─── Provided passage ───

Boot Loop After Power Outtage

victorbrca

Dabbler
Joined
Oct 1, 2013
Messages
19
Hello everyone. A seasonal user here (not very familiar with ZFS), but have had a FreeNAS box at home for the past 10 years (different boxes).

I've had a couple of power outages this past week and after one of them, my FreeNAS box is stuck on a boot loop. After plugging in a monitor and a keyboard I saw that it was getting a panic: Solaris(panic): blkptr at 0x.. has invalid CHECKSUM when trying to import one my pools:

IMG_20200627_192203.jpg



I have:

1- Booted into single-user mode and tried to import the pool - Had the same error message (Solaris(panic))
2- Booted into single-user mode and tested the import (with -f -F -n) - Also had the same error message (Solaris(panic))

───

● Objective 1: Print the boot loop post from "I've had a couple" to "- Had the same error message (Solaris(panic))".
● Objective 2: Rewrite the records with "Task" changed to "Instruction" and nothing else altered, leaving out the pictures.
The boot loop post and the records are unrelated.

─── Exercise inputs ───

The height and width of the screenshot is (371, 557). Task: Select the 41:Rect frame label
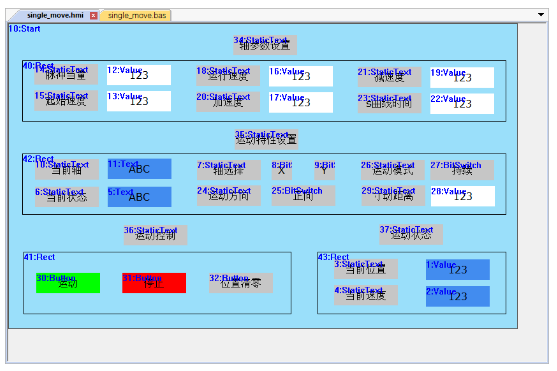(x=39, y=257)
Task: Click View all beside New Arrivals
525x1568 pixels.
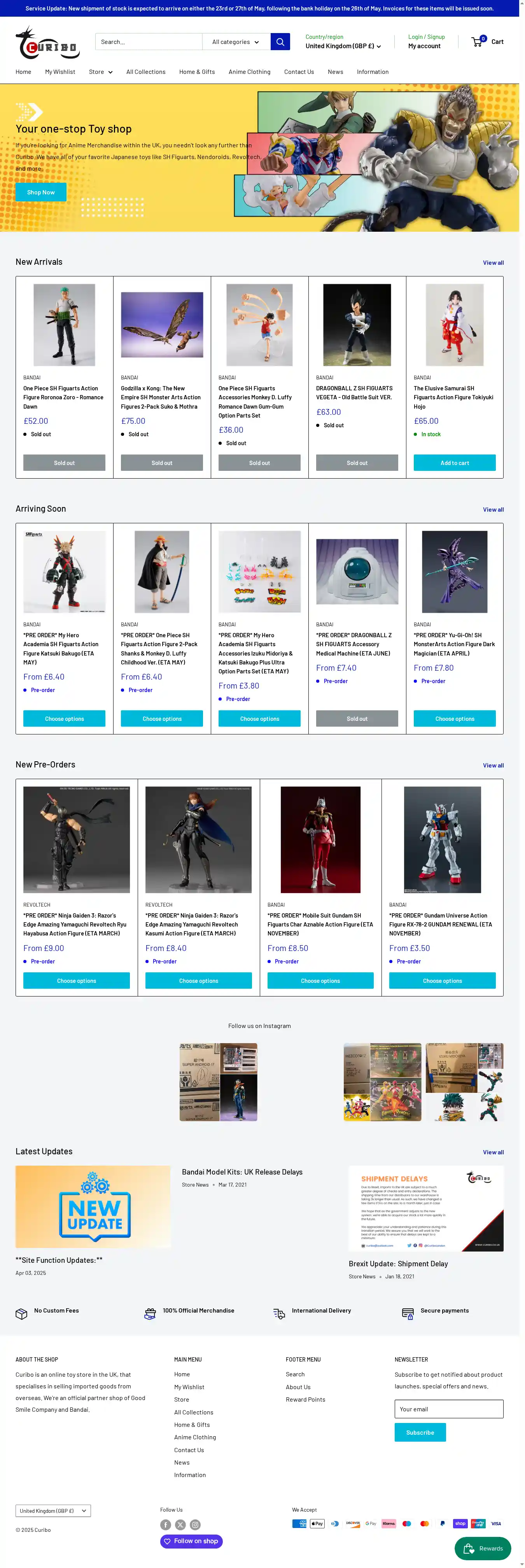Action: pyautogui.click(x=493, y=263)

───

● Expected answer 1:
I've had a couple of power outages this past week and after one of them, my FreeNAS box is stuck on a boot loop. After plugging in a monitor and a keyboard I saw that it was getting a panic: Solaris(panic): blkptr at 0x.. has invalid CHECKSUM when trying to import one my pools:

IMG_20200627_192203.jpg



I have:

1- Booted into single-user mode and tried to import the pool - Had the same error message (Solaris(panic))

● Expected answer 2:
The height and width of the screenshot is (371, 557). Instruction: Select the 41:Rect frame label
(x=39, y=257)
Instruction: Click View all beside New Arrivals
525x1568 pixels.
Action: pyautogui.click(x=493, y=263)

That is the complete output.